Older Patients with Myopic Choroidal Neovascularization Have Poorer Vision, Study Reveals

A recent study has revealed that older patients with myopic choroidal neovascularization (mCNV) have poorer vision than their younger counterparts and are more likely to develop concomitant vitreoretinal interface abnormalities (VIA).

Photo: Myopic Choroidal Neovascularization | InStyleHealth


What is mCNV or Myopic Choroidal Neovascularization?

Myopic choroidal neovascularization (mCNV) is one of the most dreaded complications of high myopia – defined as an axial length greater than 26.5 mm or refractive error greater than -6 D. This is where the eye progressively lengthens from front to back and degenerates, and neovascularization develops.

It is now established that myopic CNV can occur in patients with any degree of myopia, even in the absence of characteristic degenerative retinal changes.

Researchers of this study said, “In addition, baseline best-corrected visual acuity (BCVA), external limiting membrane (ELM), CNV lesion size, and CNV lesion location were correlated with BCVA after 1 year of conbercept therapy. Baseline central macular thickness (CMT) may be a predictor of relapse in older mCNV patients during the one-year follow-up.”

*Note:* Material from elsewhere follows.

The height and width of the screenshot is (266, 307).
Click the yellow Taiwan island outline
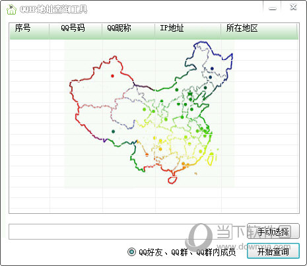(x=211, y=160)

There were 64 eyes from 64 newly diagnosed CNV patients with an average age of 51 years, 67.2% women were subjected in this study. There were 39 aged greater than 50 years, and the remaining 25 were younger patients.

In the older group, 21 patients had 12-month follow-up data available and were included in further research analyses. VIA was significantly more visualized in the older group, according to Fisher’s exact test. Average BCVA was higher in the older group and sub foveal choroidal thickness (SFCT) was lower.

By utilizing the stepwise multivariate regression analysis, it was found that baseline BCVA and ELM integrity were significant and independent prognostic factors of final BCVA after 12 months of follow-up.

The mCNV recurrence was detected in 7 of the 21 elderly patients (33.3%), occurring after an average of 9.4 months after the first injection. Higher baseline CMT was a significant predictor of recurrence.